- _Activity_:
The records are set out below this line. Return exactly the lines from the one containing "Task: Click the" through the last, and exclude the pictures.

- _Stored items_:
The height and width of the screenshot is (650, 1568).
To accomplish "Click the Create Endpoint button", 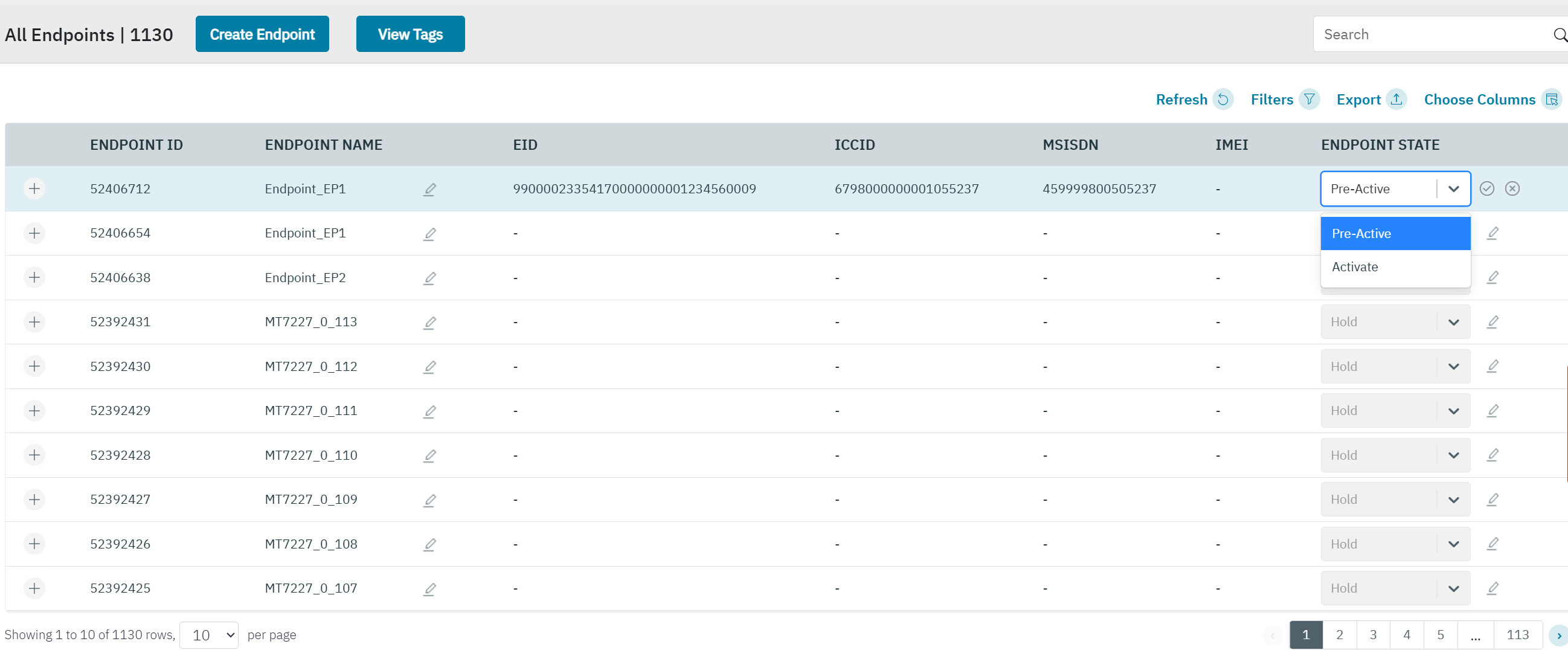I will point(262,34).
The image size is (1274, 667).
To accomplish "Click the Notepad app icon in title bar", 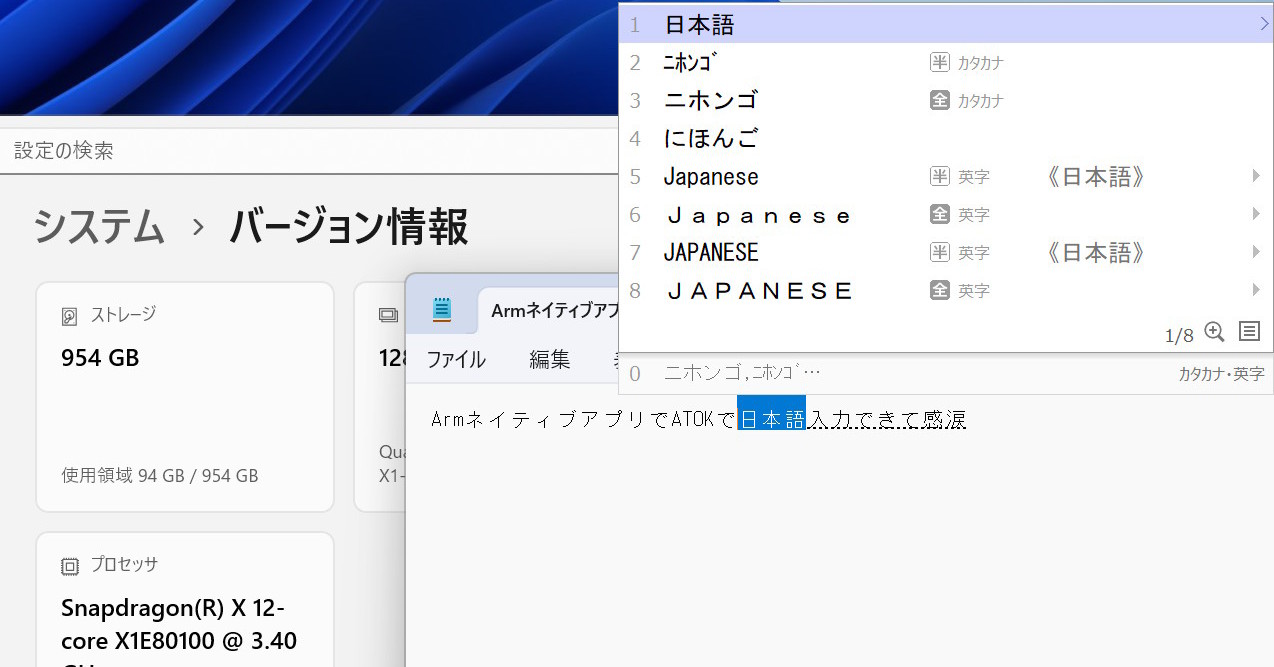I will tap(442, 310).

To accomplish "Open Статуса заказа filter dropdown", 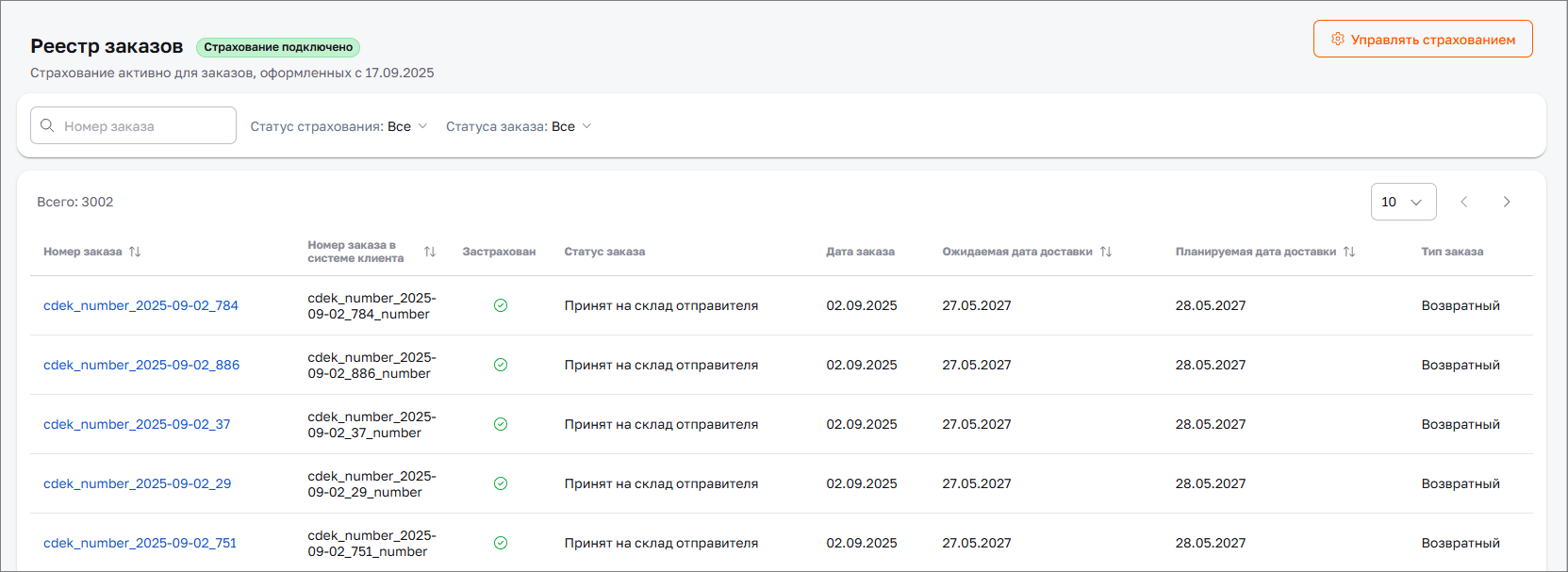I will [519, 126].
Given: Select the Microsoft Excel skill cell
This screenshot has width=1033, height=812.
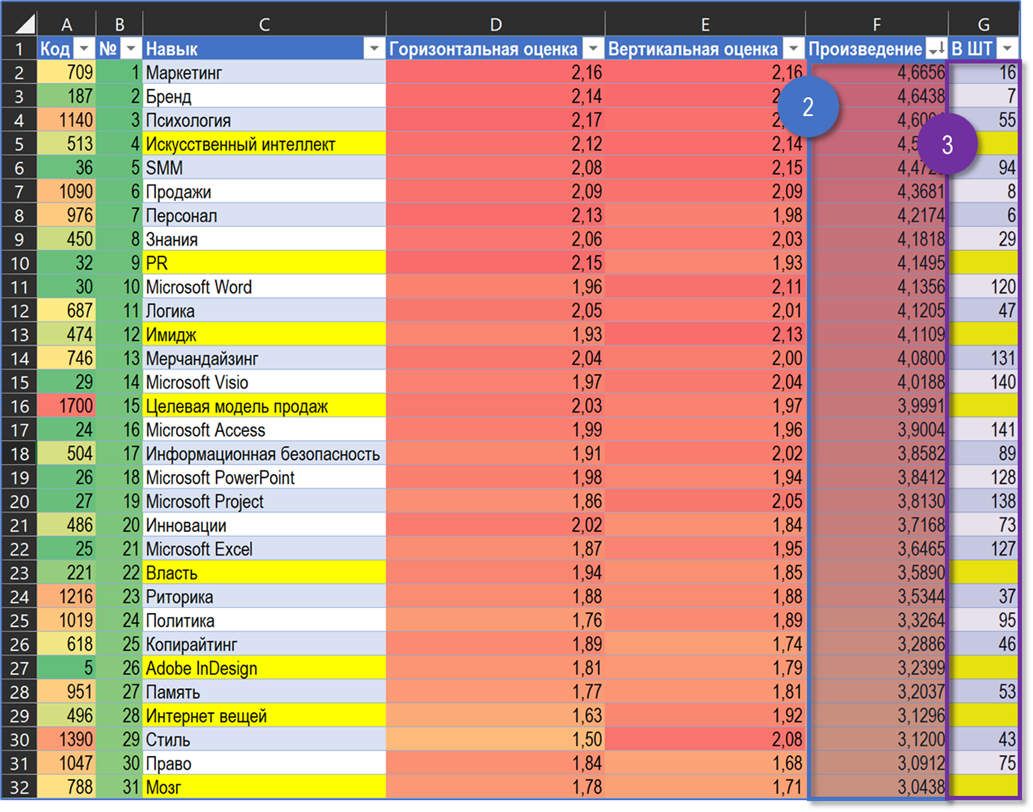Looking at the screenshot, I should [x=264, y=549].
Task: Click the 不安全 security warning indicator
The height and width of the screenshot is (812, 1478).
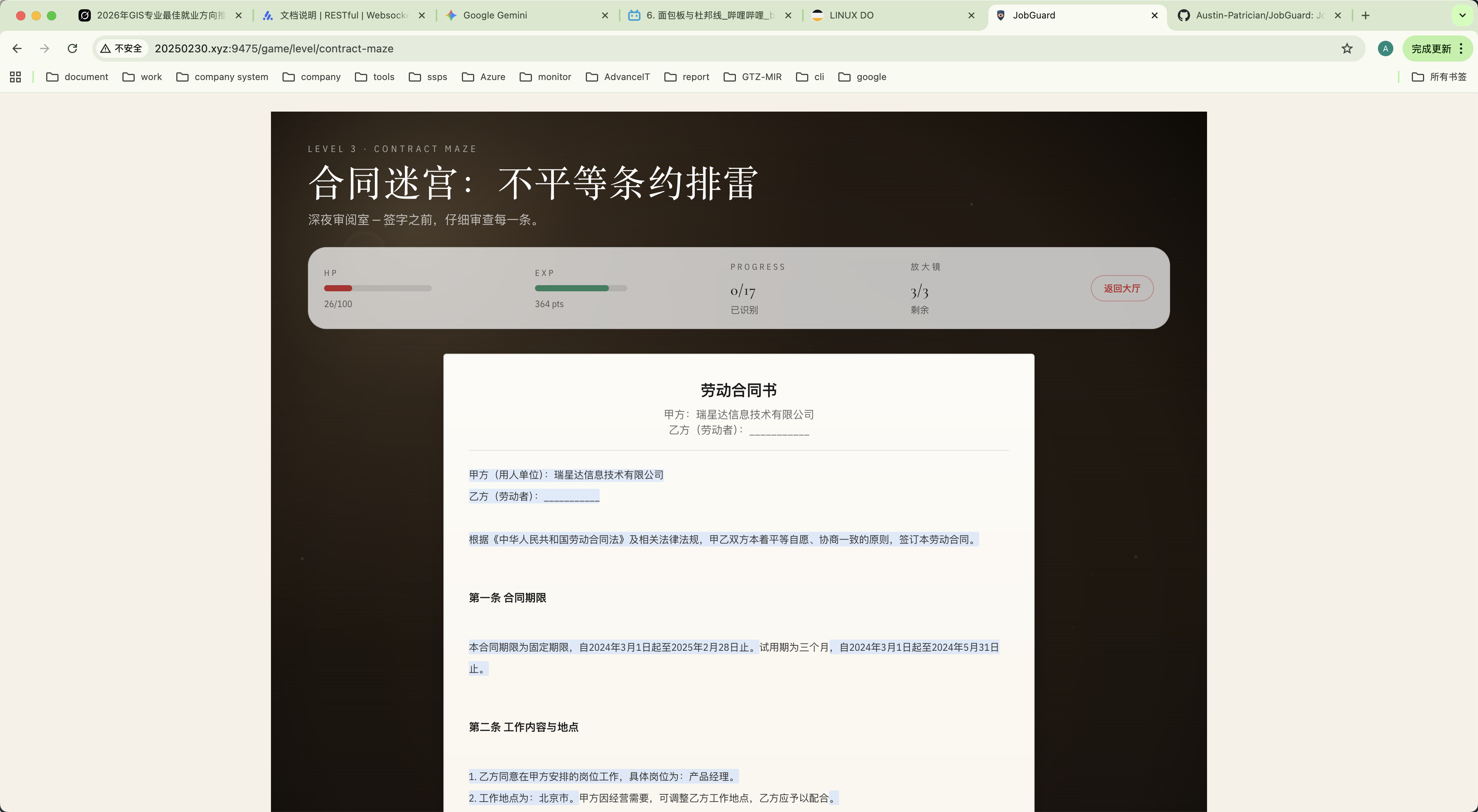Action: coord(121,49)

- _Task output_:
Task: Click the 不安全 security warning indicator
The height and width of the screenshot is (812, 1478).
Action: coord(121,49)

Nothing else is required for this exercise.